The efficiency and safety of fibrin sealant for reducing blood loss in primary total hip arthroplasty: a systematic review and meta-analysis
International Journal of Surgery (London, England). 2016;37:50-57.
OBJECTIVE Total hip arthroplasty (THA) is associated with substantial blood loss. The objective of present systematic review and meta-analysis is to provide evidence from randomized controlled trials (RCTs) on the efficiency and safety of administration of fibrin sealant (FS) for reducing blood loss in patients undergoing primary THA. METHODS Potential relevant studies were identified from electronic databases including Medline, PubMed, Embase, ScienceDirect, web of science and Cochrane Library. Gray academic studies were also identified from the reference list of included studies. There was no language restriction.

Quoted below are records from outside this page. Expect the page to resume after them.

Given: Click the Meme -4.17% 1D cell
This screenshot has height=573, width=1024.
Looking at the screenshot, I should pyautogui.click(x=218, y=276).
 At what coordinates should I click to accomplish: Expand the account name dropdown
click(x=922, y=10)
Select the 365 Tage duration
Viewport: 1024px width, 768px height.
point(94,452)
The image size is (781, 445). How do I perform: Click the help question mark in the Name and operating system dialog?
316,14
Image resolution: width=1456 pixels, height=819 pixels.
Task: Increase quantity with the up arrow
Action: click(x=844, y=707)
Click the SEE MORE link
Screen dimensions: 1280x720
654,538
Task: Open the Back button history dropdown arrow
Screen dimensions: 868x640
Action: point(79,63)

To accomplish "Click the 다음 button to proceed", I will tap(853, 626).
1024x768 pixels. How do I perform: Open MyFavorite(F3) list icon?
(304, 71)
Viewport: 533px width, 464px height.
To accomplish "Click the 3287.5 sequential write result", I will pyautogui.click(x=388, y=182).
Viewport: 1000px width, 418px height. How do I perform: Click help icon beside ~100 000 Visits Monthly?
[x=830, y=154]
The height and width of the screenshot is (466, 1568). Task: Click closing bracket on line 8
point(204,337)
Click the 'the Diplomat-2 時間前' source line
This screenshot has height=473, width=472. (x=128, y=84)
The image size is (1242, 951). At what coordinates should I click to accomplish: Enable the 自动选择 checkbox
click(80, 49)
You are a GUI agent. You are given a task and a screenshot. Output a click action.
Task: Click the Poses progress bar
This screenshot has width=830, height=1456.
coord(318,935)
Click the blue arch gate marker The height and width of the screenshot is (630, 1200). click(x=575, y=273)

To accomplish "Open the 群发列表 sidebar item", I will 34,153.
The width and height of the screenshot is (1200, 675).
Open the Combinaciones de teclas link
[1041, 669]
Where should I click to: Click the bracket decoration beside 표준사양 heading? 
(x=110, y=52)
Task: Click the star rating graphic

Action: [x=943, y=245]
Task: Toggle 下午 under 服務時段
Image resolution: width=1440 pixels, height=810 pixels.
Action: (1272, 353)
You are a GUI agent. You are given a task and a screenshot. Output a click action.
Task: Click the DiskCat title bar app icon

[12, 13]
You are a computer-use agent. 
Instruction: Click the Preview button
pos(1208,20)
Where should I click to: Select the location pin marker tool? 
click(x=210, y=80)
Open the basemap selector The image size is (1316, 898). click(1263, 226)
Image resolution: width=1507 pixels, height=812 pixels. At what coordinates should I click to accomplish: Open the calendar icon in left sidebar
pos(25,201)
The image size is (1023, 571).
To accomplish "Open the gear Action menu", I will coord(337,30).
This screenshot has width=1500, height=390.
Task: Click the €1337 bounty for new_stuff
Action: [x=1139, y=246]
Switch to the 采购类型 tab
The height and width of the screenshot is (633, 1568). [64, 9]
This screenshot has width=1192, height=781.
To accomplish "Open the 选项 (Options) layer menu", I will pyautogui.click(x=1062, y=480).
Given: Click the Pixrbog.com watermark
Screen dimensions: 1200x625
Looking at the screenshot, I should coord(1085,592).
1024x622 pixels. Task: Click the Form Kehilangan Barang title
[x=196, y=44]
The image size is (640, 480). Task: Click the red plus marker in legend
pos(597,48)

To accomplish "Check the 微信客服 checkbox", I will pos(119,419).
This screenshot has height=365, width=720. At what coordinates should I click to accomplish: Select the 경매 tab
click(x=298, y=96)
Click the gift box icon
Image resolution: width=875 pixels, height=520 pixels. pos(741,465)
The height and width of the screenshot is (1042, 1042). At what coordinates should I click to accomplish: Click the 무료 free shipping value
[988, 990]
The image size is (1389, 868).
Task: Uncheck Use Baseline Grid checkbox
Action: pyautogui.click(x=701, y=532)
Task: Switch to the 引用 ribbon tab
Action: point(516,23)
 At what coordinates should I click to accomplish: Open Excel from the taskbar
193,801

Pooling of data was carried out by using RevMan 5.1. RESULTS Six randomized controlled trials (RCTs) met the inclusion criteria. Current meta-analysis indicated that there were significant differences in terms of total blood loss (MD = -153.77, 95% CI: -287.21 to -20.34, P = 0.02), postoperative hemoglobin level (MD = -0.25, 95% CI: -0.46 to -0.05, P = 0.02) and transfusion rate (RD = -0.12, 95% CI: -0.22 to -0.03, P = 0.01) between groups. No significant differences were found regarding the incidence of deep venous thrombosis (DVT) (RD = 0.00, 95% CI: -0.01to 0.01, P = 0.51) or other side effects. CONCLUSION Administration of fibrin sealant in total hip arthroplasty may reduce total blood loss, postoperative hemoglobin decline and transfusion requirements. Moreover, no adverse effect was related to FS. Due to the limited quality of the evidence currently available, higher quality RCTs are required.